▶ To be done:
[a] Copy the passage of the Spark SQL excerpt below word for word, starting at "[Row(gender='F', count(DISTINCT userId)=462)]" and ending at "gender: string (nullable = true)".
[b] Answer these questions using the Spark SQL excerpt below:
(i) Which table does the query for the female user count select from?
(ii) What count does the query output show for gender 'F'?
(iii) What type does the printed schema give for itemInSession?

SQL is often used by data analysts and data scientists. Dataframes can be presented better.

## Q3: How many female users do we have in the data set?

In [43]:
# group by gender, count distinct userId
spark.sql('''
          SELECT gender, COUNT(DISTINCT userId)
          FROM user_log_table 
          GROUP BY gender
          HAVING gender == 'F';
          '''
          ).collect()

[Row(gender='F', count(DISTINCT userId)=462)]

## Q4: How many songs were played from the most played artist?

In [48]:
user_log.printSchema()

root
 |-- artist: string (nullable = true)
 |-- auth: string (nullable = true)
 |-- firstName: string (nullable = true)
 |-- gender: string (nullable = true)
 |-- itemInSession: long (nullable = true)
 |-- lastName: string (nullable = true)
 |-- length: double (nullable = true)
 |-- level: string (nullable = true)

▶ Stored data:

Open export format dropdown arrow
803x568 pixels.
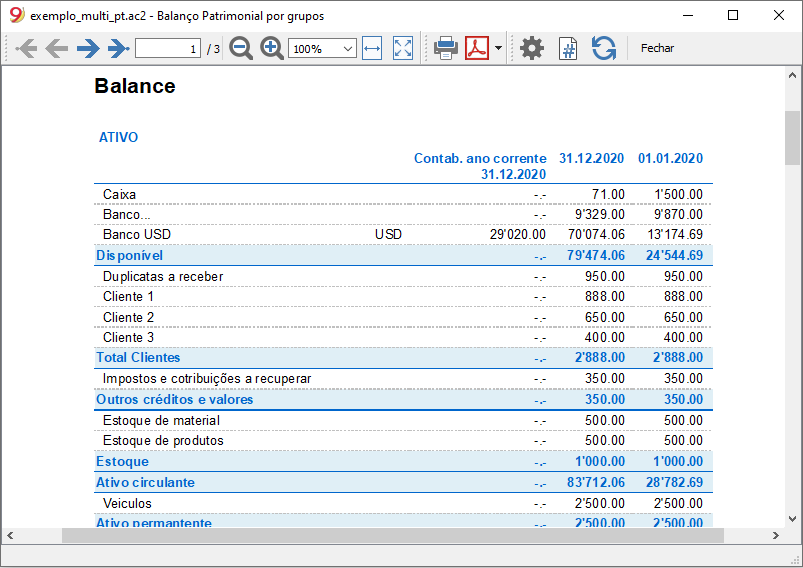coord(498,49)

▶ Outputs:
[a]
[Row(gender='F', count(DISTINCT userId)=462)]

## Q4: How many songs were played from the most played artist?

In [48]:
user_log.printSchema()

root
 |-- artist: string (nullable = true)
 |-- auth: string (nullable = true)
 |-- firstName: string (nullable = true)
 |-- gender: string (nullable = true)

[b]
(i) user_log_table
(ii) 462
(iii) long